In Planned Parenthood of Greater Texas Surgical Health Services v. City of Lubbock, (ND TX, June 1, 2021), a Texas federal district court dismissed on standing and Pullman abstention grounds a pre-enforcement challenge to a Lubbock, Texas ordinance declaring the city a "sanctuary city for the unborn." The ordinance includes a private enforcement provision that comes into effect only upon certain future events, such as the overruling of Roe v. Wade. The court said in part:
Although the Court assumes that plaintiffs can show injury that stems from the city's passage of the ordinance's private-enforcement provision, they fail to show that an order from the Court would redress the injury. Plaintiffs admit that this Court cannot force the city to revoke or amend its ordinance.... They also concede that any order from this Court regarding the ordinance's constitutionality or validity would not bind the state courts that would hear the private-enforcement suits.... Instead, plaintiffs claim that a declaration of invalidity from the Court may deter lawsuits and may help convince state courts of plaintiffs' arguments.... But this potential relief is too speculative to show, as they must, that the Court's order would likely redress their injury....
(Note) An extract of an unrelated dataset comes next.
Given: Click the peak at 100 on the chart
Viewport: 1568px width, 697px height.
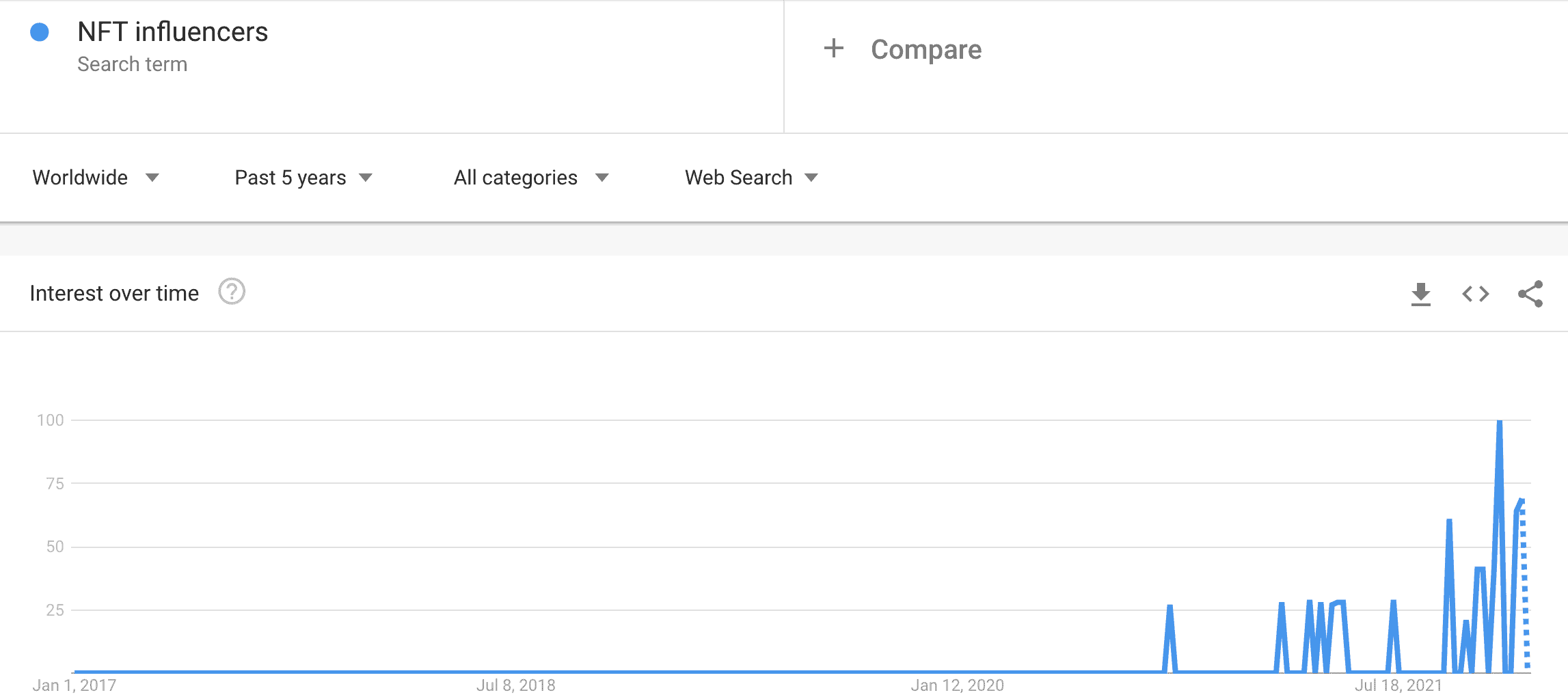Looking at the screenshot, I should click(x=1499, y=422).
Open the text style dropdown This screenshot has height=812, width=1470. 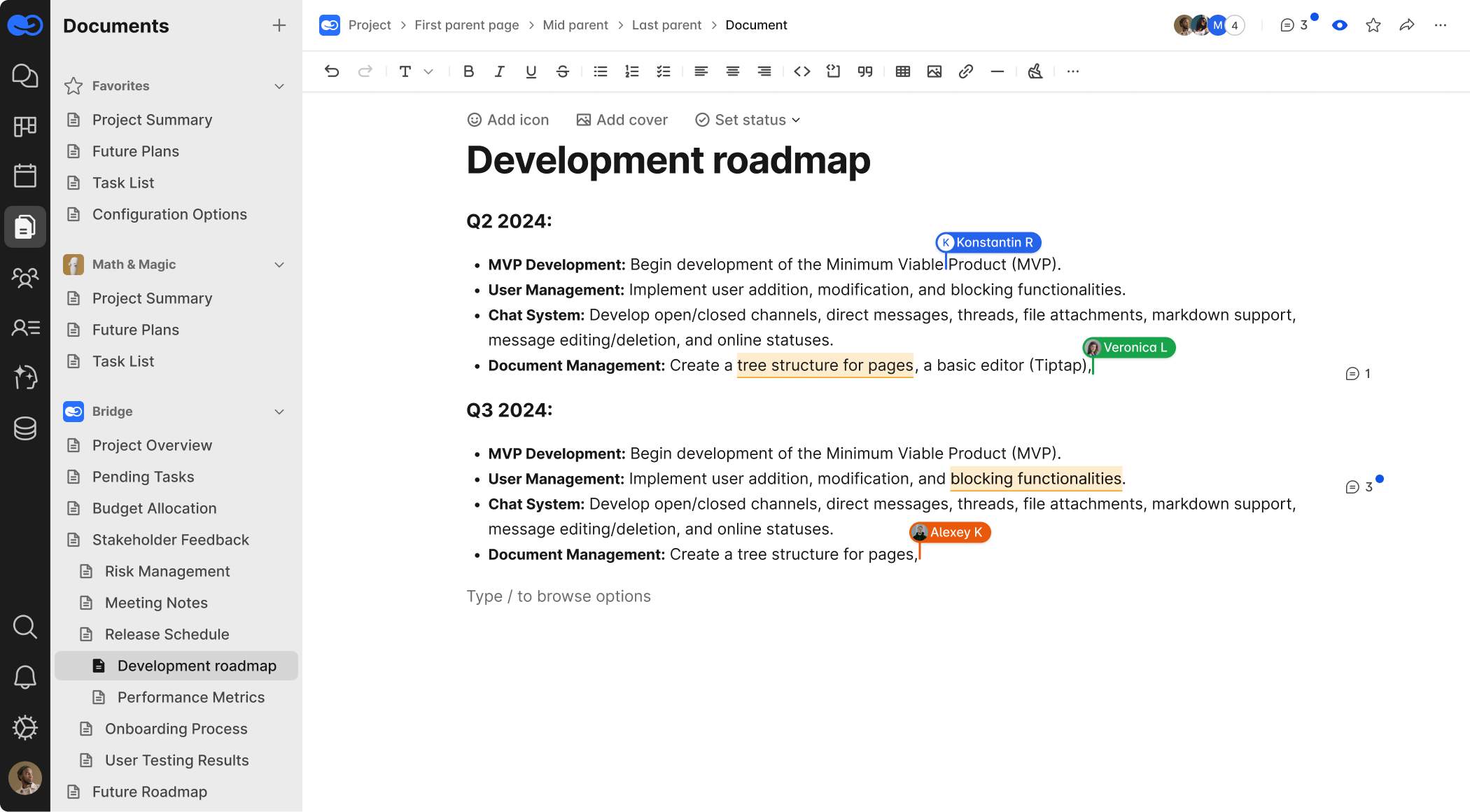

"[U]nder the Pullman doctrine, a federal court should abstain from exercising its jurisdiction 'when difficult and unsettled questions of state law must be resolved before a substantial federal constitutional question can be decided.'"...
Therefore, even if the Court had jurisdiction, the Court would dismiss the case without prejudice so that the state courts could resolve whether Texas law prohibits cities from enacting private rights of action or whether state law preempts any component of the ordinance.